**SUPPLIED PASSAGE**

--- --- ---

It seems it’s not just me then. Phew!
The walls had already received one slick of sparkly white emulsion, so I didn’t feel too nervous about putting paintbrush to wall, and applying an extra coat. After all, it was only white-on-white, even I couldn’t mess that one up!
Again, people dropped by on their way to and from the farm kitchen, and we’d soon amassed a gaggle of enthusiastic young helpers. I was merrily painting away, congratulating myself on learning a Useful Life Skill and imagining all the pennies I’d save by never having to hire a painter/decorator. Then I turned around and saw half the pot of paint had disappeared in the space of twenty minutes. Where it had disappeared to, turned out to be the wall where the younger of our painting posse had stationed themselves at the beginning of the session, and were now still enthusiastically painting away.
Now that the room was approximately five centimetres smaller than it had been twenty minutes ago, we decided it was high time we put a lid on the emulsion, and commenced glossing.
The gloss was a beautiful colour, somewhere between lilac and blue. I enthused about its calming, cooling qualities, and how such a tranquil shade would be conductive to learning - and then felt a little overly New-Age-ee when I was told it had been chosen because it wasn’t anything remotely like blue - Sheffield Wednesday - or red - Sheffield United. Still, we all agreed it was a pretty colour.

--- --- ---

**TASK SET**
1: In the painting account, what color was the gloss?
2: Using the painting account, explain in one to three sentences why that gloss color was chosen.
3: Carry the painting account forward from its final sentence.

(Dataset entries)
--- --- ---

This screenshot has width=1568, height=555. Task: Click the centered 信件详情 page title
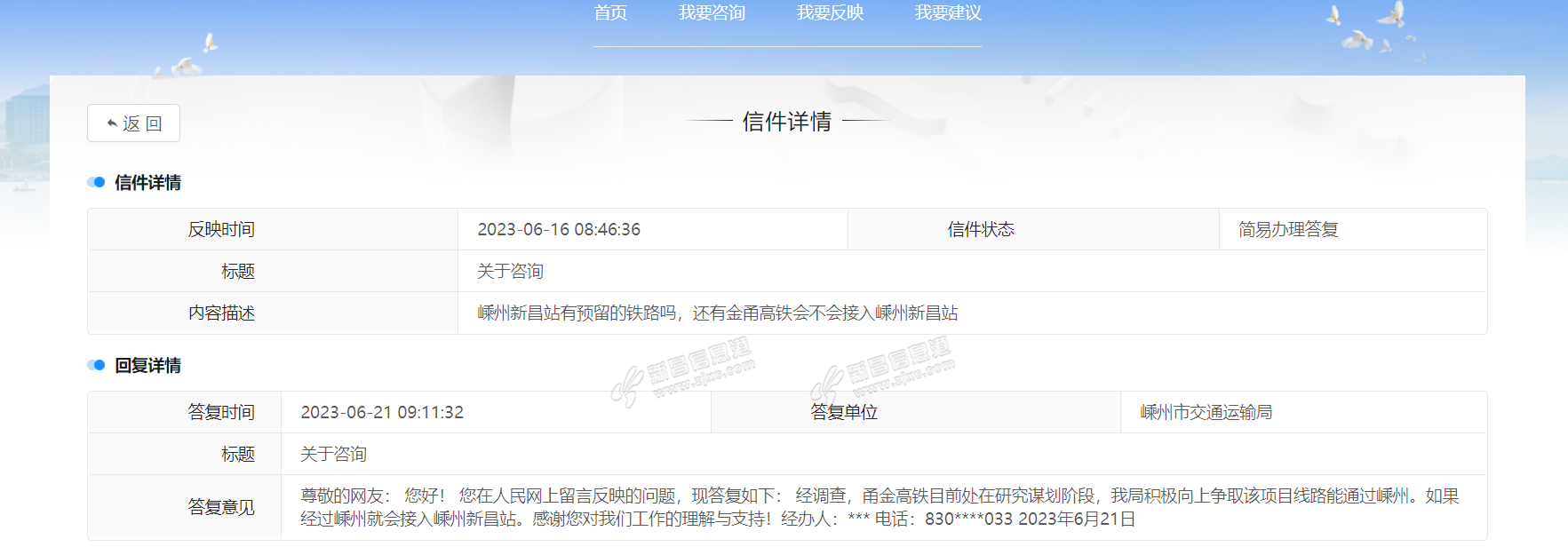coord(786,122)
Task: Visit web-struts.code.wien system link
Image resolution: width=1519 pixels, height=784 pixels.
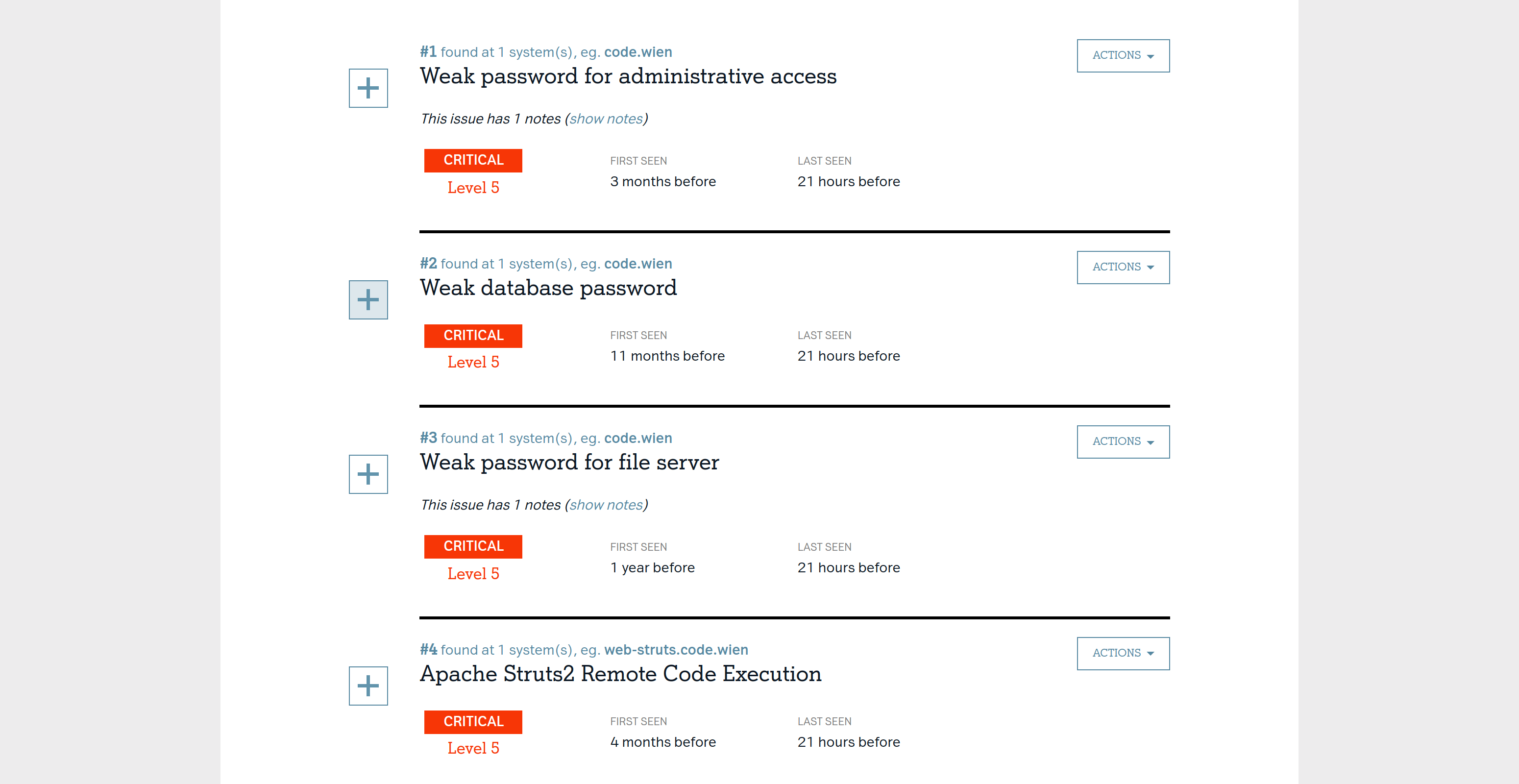Action: click(676, 650)
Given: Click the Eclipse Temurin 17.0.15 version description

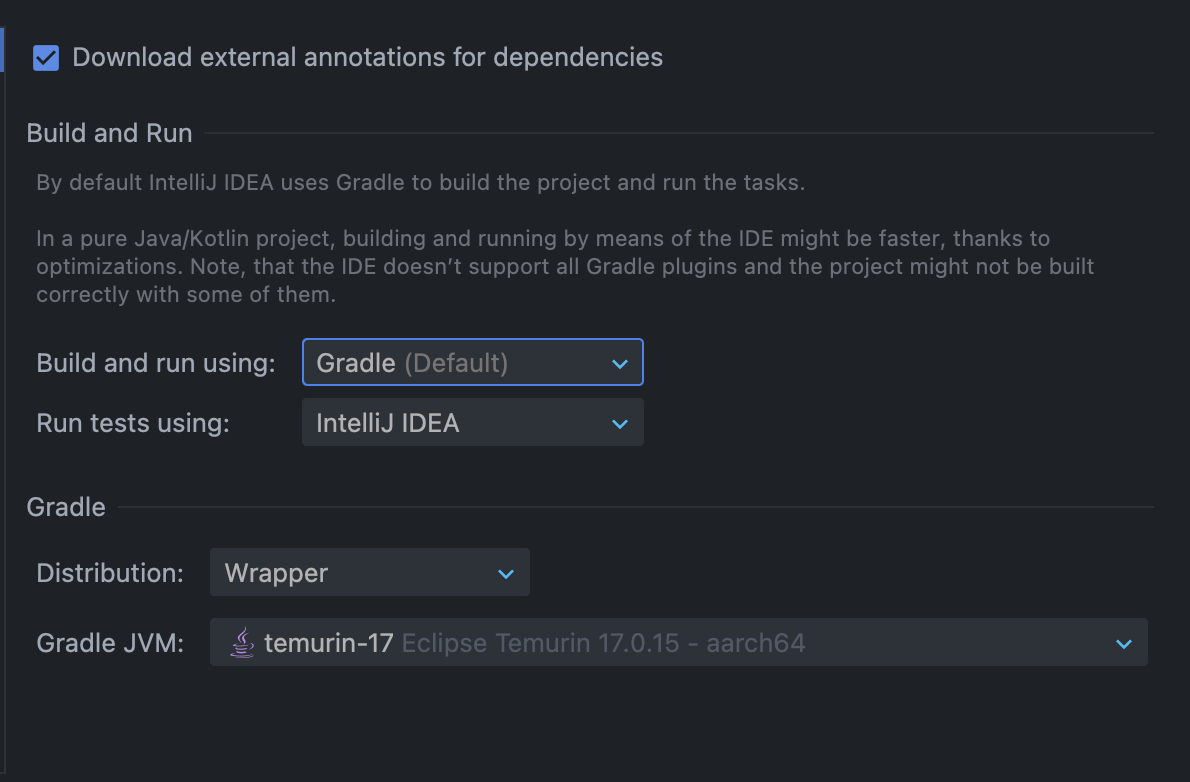Looking at the screenshot, I should pos(603,643).
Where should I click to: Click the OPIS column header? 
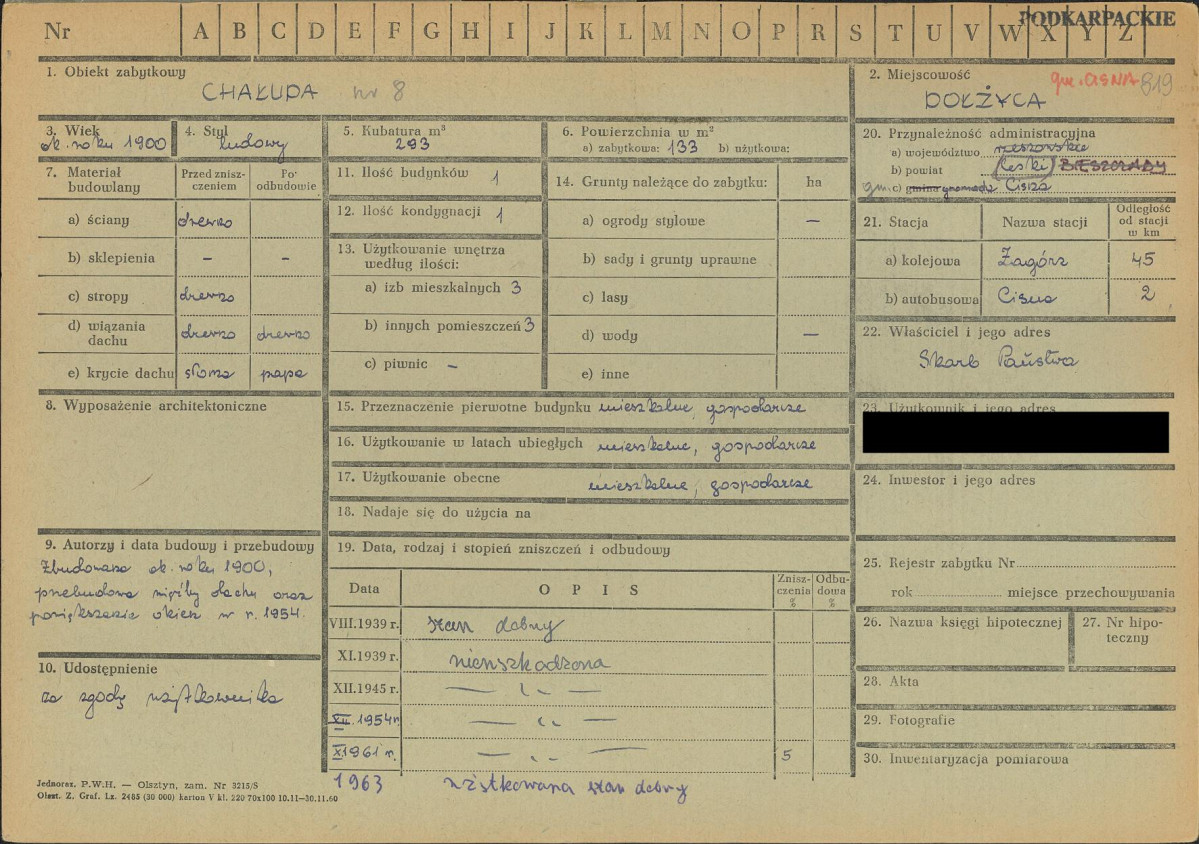[x=587, y=589]
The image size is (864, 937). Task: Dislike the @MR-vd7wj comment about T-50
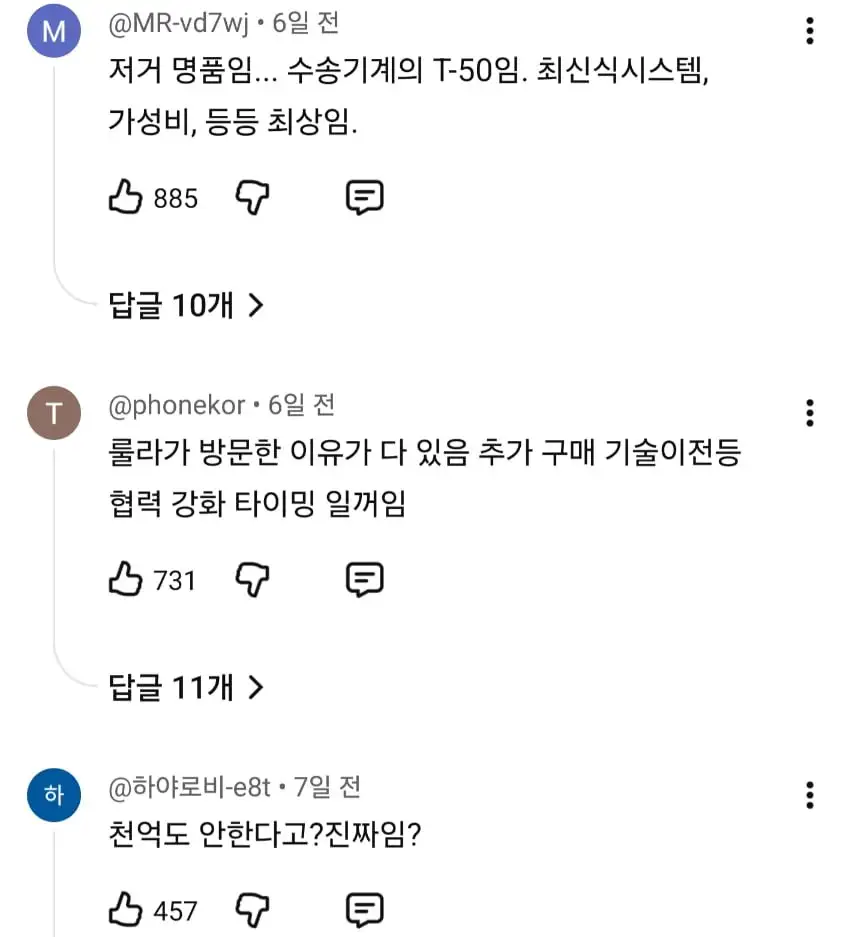(x=252, y=198)
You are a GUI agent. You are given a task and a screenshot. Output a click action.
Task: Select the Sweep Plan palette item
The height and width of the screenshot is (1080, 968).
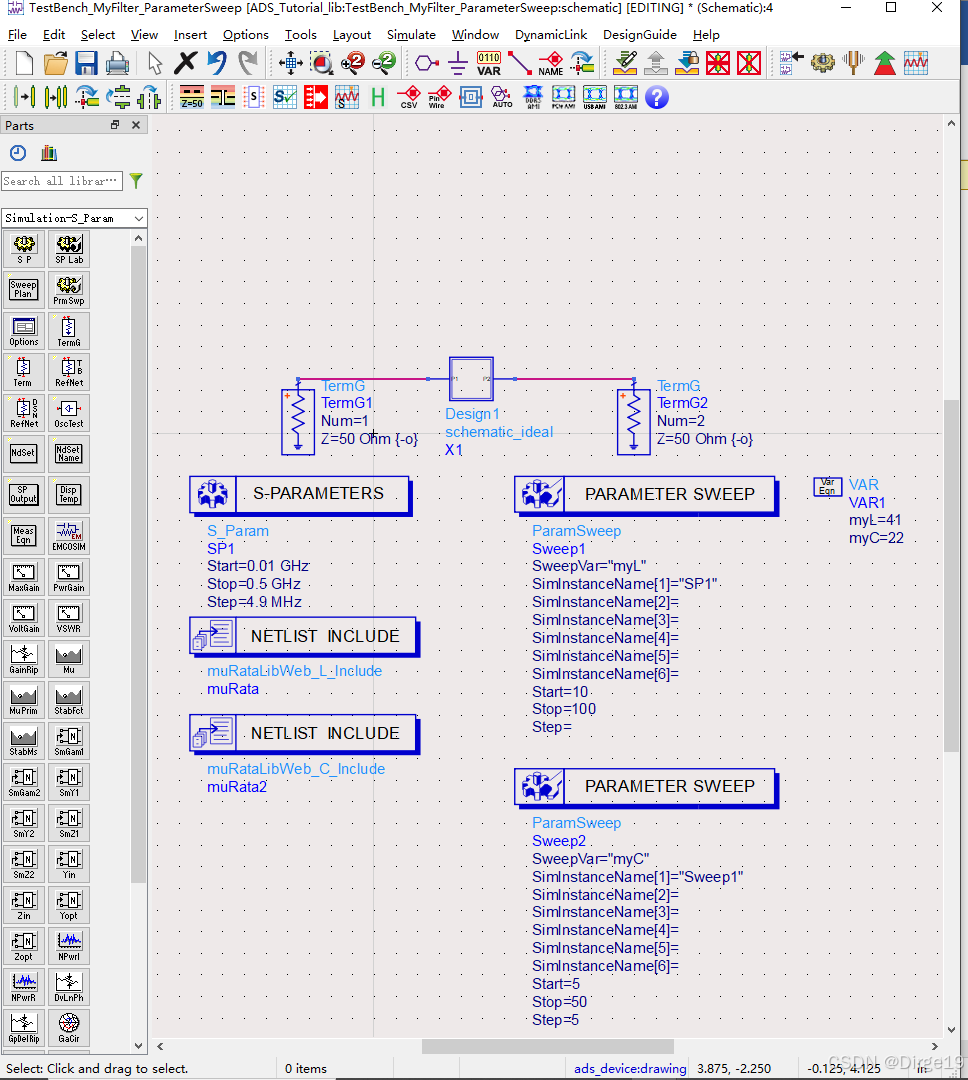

--- --- ---

**LIST OF ANSWERS**
1: It was somewhere between lilac and blue.

2: It was chosen because it wasn't anything like blue, the color of Sheffield Wednesday, or red, the color of Sheffield United. The narrator had guessed it was picked for its calming, tranquil qualities.

3:
Now, dipping your brush into a football-neutral shade of lilac, and then carefully edging your way around the window frames and skirting boards, is far more nerve wracking than rubbing a white roller across an already-white wall. But, I took a deep breath and made my first stroke (across the metre-deep window sill, I’m not that brave!) and when no-one shrieked that I’d done it wrong, I’d ruined the whole thing, now the entire classroom was going to have to be redecorated/demolished, I felt a little more confident. Soon, I was painting the window ledge, the window frame, and even risking the sharp edges around the corners of the window. And no-one shouted at me that I’d ruined the entire thing and it all had to be started again. Not even once.
By four o’clock the painting was all but finished, and I could step back and observe our work with pride. True, the young guns probably would have preferred a more controversial, football-themed colour scheme, but the blue-tinged lilac borders and bright, clean white walls looked pretty snappy. And, while I’m not sure I’d be brave enough to redecorate my own house top-to-toe, I won’t think twice about picking up a paintbrush and freshening up plain walls with a quick lick of emulsion in the future.
And, as a completely unexpected bonus, I now own one pair of lilac-splattered trainers that make a great talking point down my local pub. “What’s that on your shoes?” “Oh, I was just painting this classroom at a farm the other day, you know, as you do…….”
Posted by Jessica
( 12:42 PM )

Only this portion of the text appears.